Teneffüs zili çaldığından beri Defne'ye sesleniyordum. Ama beni duymuyordu test kitabındaki soruları okadar dikkatli çözüyorduki  sanki tek bir çizik yanlış yapsa idam edilecekmiş gibi. Bende beni duymadığı için yaklaşıp koluna dokundum. Koluna dokunmamla sıçrayıp kekeleyerek konuşmaya başladı. "şey ö-özür  dilerim test çözüyordumda pardon birşey mi diyecektin?" demesiyle benim gülme krizine girmem bir oldu.
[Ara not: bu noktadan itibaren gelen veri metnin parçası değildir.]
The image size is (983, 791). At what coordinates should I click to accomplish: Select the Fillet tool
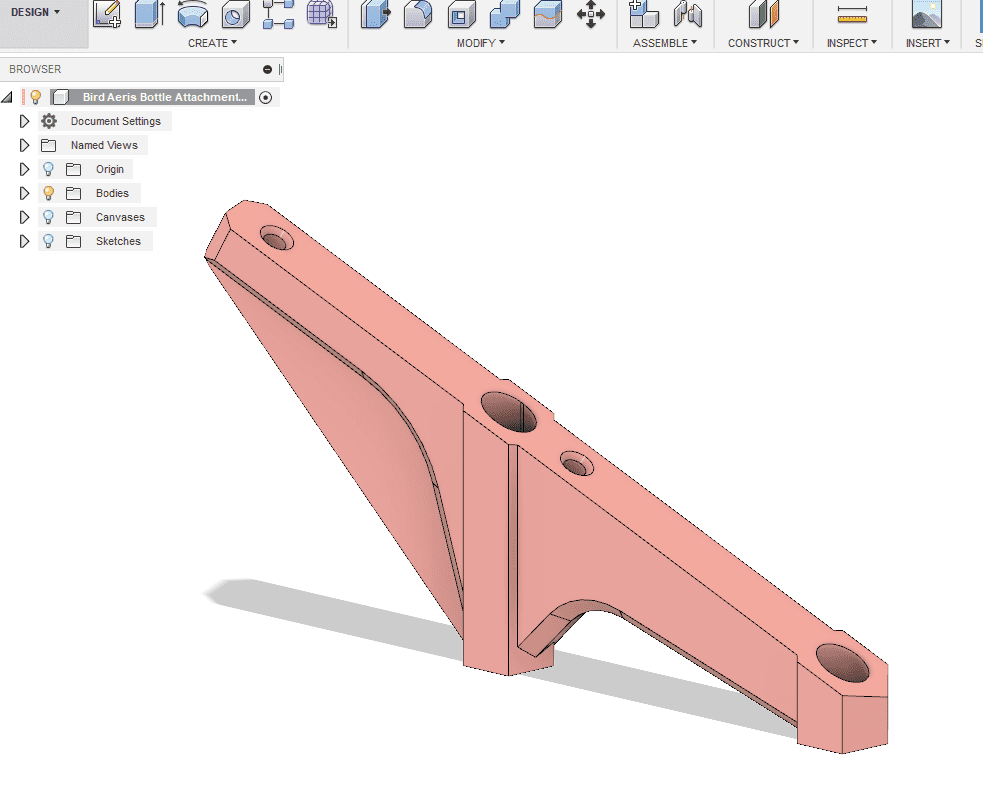[417, 14]
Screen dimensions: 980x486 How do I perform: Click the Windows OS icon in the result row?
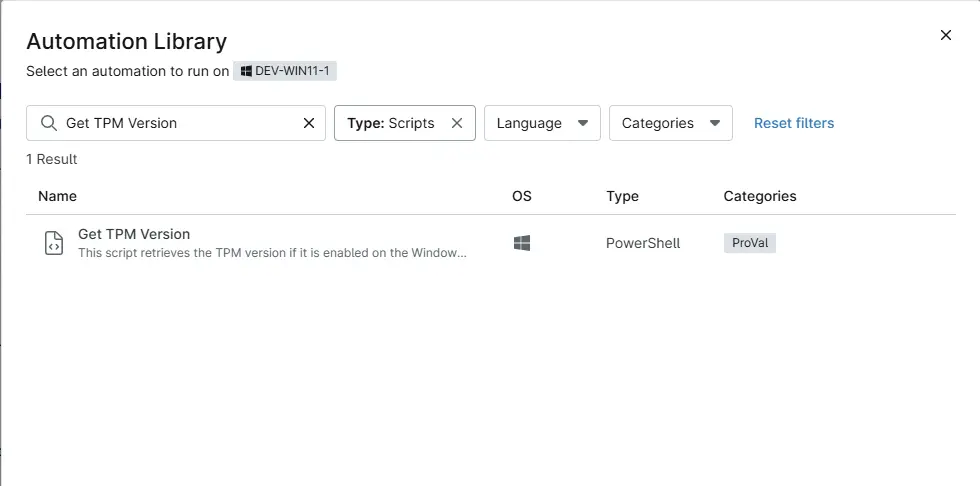tap(521, 243)
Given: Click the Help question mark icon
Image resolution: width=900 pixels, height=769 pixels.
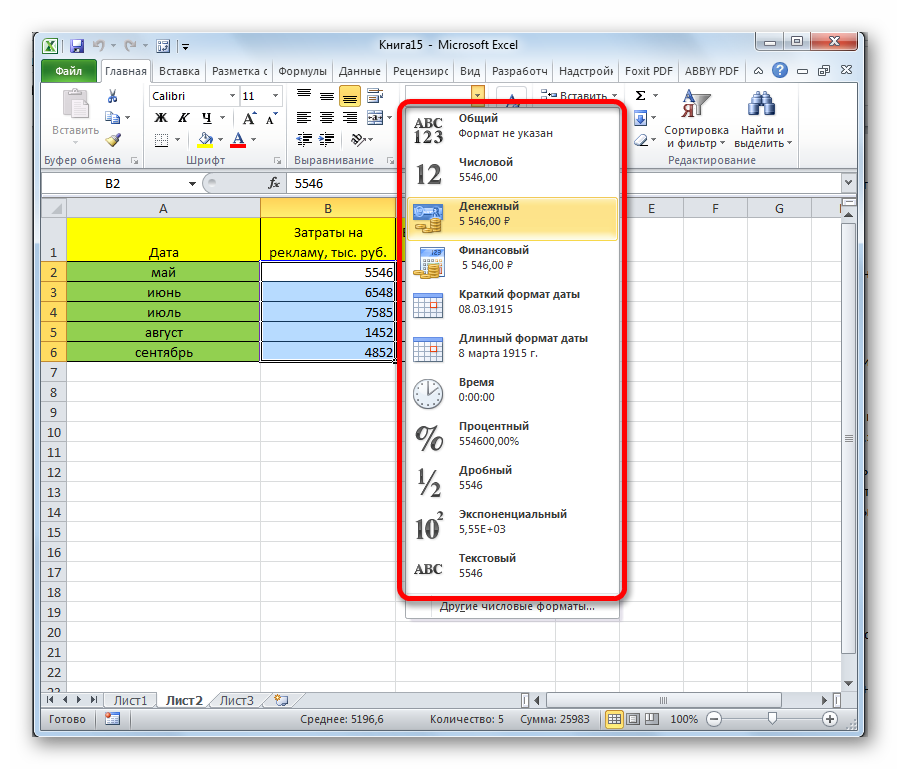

Çok komik görünüyordu. Ve bu benim daha da gülmeme sebep olurken o yüzüme sanki uzaylı görmüş gibi bakıyordu. Artık gülmekten  karnıma ağrılar giriyordu. Yavaş yavaş sakinleşince oda durumu anlamış tebessüm ediyordu ona gülmek gerçekten çok yakışıyordu. Bu fikri hemen aklımdan sildim ve resmi göstererek bitti dedim. Oda meraklı olduğunu belli eden bir şekilde "Bakabilir miyim?" dedi. Bende "Tabikide" dedim ve devam ettim "hayır" benim böyle deneme biraz şaşırmıştı. Ona göstermemi bekliyordu ama biraz eğlenmek bizimde hakkımız diye düşünerek küçük bir oyun oynadım. "Sana göstereceğimi söylediğini hatirlamiyorum." dedim. Oda "Ama bitirmeden bakamazsın demiştin yani bittiğine gore bakabilirim." dedi. Bende "Ama benim izin verdiğimde bakabilirsin ve ben bakmana izin vermiyorum." dedim. Ben öyle söyleyince yüzü düştü ve önüne döndü. Ne düşündüğünü kestirebiliyordum. Şuan kesinlikle kendisinin bir ezik olduğunu onun için ona böyle davrandığımı ve bunları hakettiğini düşünüyordu. Bende " Hayır inek olduğun veya ezik olduğun için değil sadece biraz eğlenmek için öyle  söylemiştim." dedim. Böyle  söylememe  şaşırmıştı her zamanki gibi. Ve sonra devam ettim "Hala bakmak istiyorsan bakabilirsiniz." dediğimde evet anlamında başını salladı. Bende defteri ona uzattım ve bakmasına izin verdim.

Defne'nin ağzından;

Defteri bana verip bakmamı sağlamıştı. Deftere baktığımda büyük harflerle *GERÇEKTEN ÇOK MERAKLISIN DEFNE :D*  yazıyordu. Ne yani bunun için miydi onca şey sadece bi meraklı olduğumu yazan yazı için mi? Ben kendime böyle sorular sorarken içimden değilde dışardan düşündüğümü fark ettim. Can "hahaha Evet hahahaa"  diyerek karnını tutarak gülüyordu. Bunun neresi komikti diye düşündüm ve Can'a tekrar baktığımda hala gülüyordu ve "Lütfen hahaha öyle hahaa bakma hahah"  diyordu o öyle söyleyince gerçekten çok komik görünüyordu. Bende gülmeye başlayınca durdu bana baktı ve sonra tekrar gülmeye başladı.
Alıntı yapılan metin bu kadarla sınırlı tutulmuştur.